Submission received: 18 March 2026 / Revised: 5 April 2026 / Accepted: 7 April 2026 / Published: 9 April 2026

Abstract

To address the declining system inertia levels and the associated frequency security challenges arising from the increasing penetration of renewable generation, this study proposes a coordinated configuration of virtual inertia (VI) and fast frequency response (FFR) resources in low-inertia power systems. An improved system frequency response (SFR) model is established by incorporating synchronous inertia response (SIR), primary frequency response (PFR) and FFR. Through the improved model, analytical expressions for the rate of change in frequency (RoCoF) and the frequency nadir are derived as functions of each decision variable. These expressions reveal a decoupled mechanism in which each frequency security constraint drives the configuration of a specific resource type. A coordinated optimization model is then formulated to minimize total ancillary service cost subject to these frequency security constraints.

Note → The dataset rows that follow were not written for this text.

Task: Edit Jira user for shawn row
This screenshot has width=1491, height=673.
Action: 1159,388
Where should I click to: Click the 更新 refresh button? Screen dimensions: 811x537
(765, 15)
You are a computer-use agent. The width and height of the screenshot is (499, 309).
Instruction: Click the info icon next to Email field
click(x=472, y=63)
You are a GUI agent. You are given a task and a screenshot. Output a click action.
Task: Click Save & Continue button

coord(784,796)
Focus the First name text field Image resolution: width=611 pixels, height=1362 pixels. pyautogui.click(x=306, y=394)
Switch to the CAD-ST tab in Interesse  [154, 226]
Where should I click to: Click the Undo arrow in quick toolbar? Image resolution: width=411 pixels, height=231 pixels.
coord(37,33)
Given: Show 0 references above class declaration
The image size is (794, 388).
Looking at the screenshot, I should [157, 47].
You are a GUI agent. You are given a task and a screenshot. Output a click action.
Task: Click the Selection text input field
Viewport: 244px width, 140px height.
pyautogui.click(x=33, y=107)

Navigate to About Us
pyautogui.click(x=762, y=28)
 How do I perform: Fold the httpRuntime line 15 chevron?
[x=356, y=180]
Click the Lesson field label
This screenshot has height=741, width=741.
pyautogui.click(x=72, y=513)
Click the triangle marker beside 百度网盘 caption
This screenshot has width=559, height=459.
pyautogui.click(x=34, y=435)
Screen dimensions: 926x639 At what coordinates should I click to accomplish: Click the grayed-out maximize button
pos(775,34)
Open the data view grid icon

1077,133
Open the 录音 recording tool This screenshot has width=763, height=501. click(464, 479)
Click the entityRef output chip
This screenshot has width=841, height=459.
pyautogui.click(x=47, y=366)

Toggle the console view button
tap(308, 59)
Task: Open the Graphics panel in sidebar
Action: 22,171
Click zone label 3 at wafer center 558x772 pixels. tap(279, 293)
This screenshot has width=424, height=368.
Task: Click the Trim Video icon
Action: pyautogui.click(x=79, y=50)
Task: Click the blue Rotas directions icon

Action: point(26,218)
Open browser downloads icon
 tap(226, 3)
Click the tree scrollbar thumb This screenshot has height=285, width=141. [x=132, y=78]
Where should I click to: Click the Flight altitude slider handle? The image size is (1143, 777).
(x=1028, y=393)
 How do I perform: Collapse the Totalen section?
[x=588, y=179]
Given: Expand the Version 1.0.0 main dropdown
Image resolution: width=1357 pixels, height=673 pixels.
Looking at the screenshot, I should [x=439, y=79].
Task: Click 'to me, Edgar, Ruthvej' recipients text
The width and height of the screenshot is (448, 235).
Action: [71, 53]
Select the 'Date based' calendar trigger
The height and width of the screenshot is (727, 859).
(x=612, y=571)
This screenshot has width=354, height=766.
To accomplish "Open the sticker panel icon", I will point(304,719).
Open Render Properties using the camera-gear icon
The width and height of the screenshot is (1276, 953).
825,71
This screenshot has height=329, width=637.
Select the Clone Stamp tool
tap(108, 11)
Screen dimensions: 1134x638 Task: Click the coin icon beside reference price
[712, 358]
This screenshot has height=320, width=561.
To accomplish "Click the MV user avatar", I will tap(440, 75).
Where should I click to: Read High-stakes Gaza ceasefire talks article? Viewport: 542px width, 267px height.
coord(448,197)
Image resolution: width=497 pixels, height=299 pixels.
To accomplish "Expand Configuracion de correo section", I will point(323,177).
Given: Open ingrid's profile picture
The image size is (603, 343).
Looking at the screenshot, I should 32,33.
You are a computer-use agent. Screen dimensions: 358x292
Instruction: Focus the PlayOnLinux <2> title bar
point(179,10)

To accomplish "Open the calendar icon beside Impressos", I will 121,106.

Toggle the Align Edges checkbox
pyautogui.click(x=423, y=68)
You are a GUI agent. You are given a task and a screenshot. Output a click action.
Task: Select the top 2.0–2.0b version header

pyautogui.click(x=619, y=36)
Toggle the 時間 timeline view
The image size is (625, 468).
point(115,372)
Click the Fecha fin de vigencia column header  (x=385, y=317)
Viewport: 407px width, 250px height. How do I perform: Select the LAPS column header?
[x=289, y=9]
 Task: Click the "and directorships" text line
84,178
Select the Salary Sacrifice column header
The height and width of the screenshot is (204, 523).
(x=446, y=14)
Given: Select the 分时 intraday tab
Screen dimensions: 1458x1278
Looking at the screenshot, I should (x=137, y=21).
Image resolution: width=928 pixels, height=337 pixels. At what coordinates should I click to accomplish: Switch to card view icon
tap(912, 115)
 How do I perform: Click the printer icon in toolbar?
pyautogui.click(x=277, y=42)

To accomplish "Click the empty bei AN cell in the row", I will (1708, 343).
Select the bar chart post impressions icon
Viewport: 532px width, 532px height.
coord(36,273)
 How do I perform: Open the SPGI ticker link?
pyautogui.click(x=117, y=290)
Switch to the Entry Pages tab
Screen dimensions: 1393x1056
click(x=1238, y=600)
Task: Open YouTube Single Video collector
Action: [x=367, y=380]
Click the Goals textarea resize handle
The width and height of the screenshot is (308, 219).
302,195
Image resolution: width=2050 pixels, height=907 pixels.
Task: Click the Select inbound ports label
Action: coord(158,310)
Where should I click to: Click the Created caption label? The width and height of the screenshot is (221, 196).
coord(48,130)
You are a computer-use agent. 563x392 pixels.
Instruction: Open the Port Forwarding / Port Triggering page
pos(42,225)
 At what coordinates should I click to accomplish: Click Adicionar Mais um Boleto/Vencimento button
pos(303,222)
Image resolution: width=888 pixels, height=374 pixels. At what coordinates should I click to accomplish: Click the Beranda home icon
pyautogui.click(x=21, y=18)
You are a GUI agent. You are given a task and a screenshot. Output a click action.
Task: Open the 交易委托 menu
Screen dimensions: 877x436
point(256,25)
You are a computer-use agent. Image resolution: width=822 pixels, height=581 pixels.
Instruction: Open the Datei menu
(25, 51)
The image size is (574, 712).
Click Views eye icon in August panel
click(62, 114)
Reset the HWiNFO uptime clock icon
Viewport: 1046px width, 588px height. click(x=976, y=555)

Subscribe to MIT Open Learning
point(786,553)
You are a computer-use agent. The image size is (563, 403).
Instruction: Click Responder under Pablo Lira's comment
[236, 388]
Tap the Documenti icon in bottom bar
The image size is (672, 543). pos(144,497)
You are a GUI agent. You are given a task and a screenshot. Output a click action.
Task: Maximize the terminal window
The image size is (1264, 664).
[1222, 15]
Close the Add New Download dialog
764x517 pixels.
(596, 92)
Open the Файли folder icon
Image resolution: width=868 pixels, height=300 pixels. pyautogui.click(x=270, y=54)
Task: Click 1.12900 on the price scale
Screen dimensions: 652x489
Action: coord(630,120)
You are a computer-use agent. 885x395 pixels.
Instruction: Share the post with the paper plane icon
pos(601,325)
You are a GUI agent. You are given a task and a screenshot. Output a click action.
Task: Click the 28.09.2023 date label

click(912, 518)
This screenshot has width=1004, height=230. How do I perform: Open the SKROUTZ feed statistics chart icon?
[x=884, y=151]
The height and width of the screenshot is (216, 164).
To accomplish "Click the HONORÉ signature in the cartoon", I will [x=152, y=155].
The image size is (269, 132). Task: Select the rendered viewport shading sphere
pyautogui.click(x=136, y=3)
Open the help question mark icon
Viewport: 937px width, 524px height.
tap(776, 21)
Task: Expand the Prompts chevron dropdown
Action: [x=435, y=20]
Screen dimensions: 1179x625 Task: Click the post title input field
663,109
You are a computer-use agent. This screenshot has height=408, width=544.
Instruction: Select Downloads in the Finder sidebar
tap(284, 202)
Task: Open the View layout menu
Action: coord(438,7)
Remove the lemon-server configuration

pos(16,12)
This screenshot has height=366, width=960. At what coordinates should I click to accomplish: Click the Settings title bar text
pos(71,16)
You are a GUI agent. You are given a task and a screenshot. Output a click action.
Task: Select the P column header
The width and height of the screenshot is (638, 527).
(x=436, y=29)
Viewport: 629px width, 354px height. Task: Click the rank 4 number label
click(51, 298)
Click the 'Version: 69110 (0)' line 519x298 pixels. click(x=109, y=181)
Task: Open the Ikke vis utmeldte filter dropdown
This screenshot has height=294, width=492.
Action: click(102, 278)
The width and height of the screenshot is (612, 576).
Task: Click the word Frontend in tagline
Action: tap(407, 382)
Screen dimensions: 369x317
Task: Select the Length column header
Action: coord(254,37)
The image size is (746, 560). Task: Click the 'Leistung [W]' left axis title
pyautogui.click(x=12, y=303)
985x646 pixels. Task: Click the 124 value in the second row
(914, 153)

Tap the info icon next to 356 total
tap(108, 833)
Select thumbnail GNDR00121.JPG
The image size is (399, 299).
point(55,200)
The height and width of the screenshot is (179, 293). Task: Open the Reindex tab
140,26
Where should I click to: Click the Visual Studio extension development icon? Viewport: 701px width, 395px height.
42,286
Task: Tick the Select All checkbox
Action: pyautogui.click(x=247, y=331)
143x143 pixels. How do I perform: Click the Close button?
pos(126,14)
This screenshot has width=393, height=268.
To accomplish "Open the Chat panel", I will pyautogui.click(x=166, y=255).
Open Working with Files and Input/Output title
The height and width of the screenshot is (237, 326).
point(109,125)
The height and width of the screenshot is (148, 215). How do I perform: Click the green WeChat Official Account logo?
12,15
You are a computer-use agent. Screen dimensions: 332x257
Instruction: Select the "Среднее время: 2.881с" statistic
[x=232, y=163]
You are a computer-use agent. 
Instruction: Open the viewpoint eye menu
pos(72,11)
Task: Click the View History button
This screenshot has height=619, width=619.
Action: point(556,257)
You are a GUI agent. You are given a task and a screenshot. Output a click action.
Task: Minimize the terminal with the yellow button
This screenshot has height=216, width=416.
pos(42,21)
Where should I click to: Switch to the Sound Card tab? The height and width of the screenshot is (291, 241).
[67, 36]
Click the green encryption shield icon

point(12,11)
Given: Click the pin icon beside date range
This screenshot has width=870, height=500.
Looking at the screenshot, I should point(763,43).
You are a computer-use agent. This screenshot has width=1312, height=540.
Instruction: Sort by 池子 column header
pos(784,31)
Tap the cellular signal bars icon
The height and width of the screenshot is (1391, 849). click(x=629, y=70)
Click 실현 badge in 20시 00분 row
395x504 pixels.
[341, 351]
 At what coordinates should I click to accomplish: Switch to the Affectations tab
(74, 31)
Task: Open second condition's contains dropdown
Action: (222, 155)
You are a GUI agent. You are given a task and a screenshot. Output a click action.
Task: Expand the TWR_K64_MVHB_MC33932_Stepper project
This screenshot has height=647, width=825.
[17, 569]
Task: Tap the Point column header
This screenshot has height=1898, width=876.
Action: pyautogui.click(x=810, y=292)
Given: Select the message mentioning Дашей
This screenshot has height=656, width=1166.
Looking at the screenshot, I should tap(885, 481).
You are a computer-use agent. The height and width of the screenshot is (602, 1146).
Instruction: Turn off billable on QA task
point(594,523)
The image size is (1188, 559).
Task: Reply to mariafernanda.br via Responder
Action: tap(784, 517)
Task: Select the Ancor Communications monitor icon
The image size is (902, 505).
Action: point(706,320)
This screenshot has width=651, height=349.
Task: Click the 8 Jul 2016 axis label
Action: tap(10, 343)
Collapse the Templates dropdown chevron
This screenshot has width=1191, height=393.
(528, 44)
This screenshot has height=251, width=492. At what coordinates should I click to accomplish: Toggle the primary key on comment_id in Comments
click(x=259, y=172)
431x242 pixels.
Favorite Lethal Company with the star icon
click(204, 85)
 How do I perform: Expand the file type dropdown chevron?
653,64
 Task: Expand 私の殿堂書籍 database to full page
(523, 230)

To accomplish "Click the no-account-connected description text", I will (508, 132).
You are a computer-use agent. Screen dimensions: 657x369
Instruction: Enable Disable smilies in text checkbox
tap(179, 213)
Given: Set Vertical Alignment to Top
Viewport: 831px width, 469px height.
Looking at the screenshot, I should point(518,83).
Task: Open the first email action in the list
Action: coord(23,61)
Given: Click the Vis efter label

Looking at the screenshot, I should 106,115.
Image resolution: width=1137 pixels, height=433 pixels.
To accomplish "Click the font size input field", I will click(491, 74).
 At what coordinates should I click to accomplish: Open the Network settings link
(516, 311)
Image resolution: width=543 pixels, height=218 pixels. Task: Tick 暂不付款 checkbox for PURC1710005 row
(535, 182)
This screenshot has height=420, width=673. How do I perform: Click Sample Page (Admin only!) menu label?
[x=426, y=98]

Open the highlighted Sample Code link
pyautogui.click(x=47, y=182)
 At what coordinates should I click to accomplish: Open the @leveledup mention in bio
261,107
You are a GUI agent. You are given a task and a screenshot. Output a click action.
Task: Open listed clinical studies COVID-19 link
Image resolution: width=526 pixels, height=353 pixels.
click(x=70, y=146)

Systematic case studies under multiple scenarios validate the proposed model and reveal that VI and FFR requirements increase monotonically with rising renewable penetration, with H v = 2.89 s and α = 0.19 at 70% penetration. FFR is further shown to offer significantly greater cost effectiveness for nadir improvement than VI. These results provide quantitative guidance for the optimal configuration of both resource types under varying system conditions.

1. Introduction

As the global energy transition continues to accelerate, the installed capacity of wind and photovoltaic generation is expanding rapidly, while the share of conventional synchronous generators in the generation mix is progressively declining. Consequently, the effective rotational inertia of power systems is decreasing [1,2]. The reduction in system inertia causes significant changes in post-disturbance frequency dynamics. On the one hand, lower inertia leads to a higher RoCoF following a disturbance, which not only increases the risk of disconnection of distributed energy resources but also threatens the safe operation of conventional generating units. A sufficiently large RoCoF may even cause synchronous machines to experience pole slipping, resulting in internal structural damage to the units [3,4]. On the other hand, reduced inertia causes the frequency nadir to drop further, increasing the likelihood of triggering under-frequency load shedding (UFLS). The frequency may collapse before the governor responds, and PFR alone may prove insufficient to restore system frequency [5]. How to optimally configure frequency regulation resources in low-inertia power systems so that both the RoCoF and frequency nadir remain within safe limits under various disturbance scenarios has become an important research topic in system planning.
VI and FFR have attracted extensive research attention as two emerging types of frequency regulation resources [6]. VI emulates the rotor motion equation of synchronous machines through power electronic converter control to deliver active power proportional to the RoCoF during the initial disturbance phase, effectively augmenting system inertia and mitigating the rate of frequency decline [7,8]. FFR delivers a predetermined power injection within hundreds of milliseconds to a few seconds before PFR takes effect, slowing the frequency decline and improving the nadir [9]. Reference [10] demonstrated that FFR is highly effective in preventing the frequency nadir from exceeding its limit under high renewable penetration scenarios. Reference [11] further demonstrated that co-dispatching multiple frequency services introduces functional overlap and economic substitutability, whose combined effectiveness depends on the interplay between their respective response characteristics and the prevailing system inertia level. The Australian National Electricity Market has incorporated both VI-type and FFR-type services into the Very Fast Frequency Control Ancillary Services (FCAS) market framework for procurement, further motivating research on the coordinated configuration and economic cost of these two resources [12,13].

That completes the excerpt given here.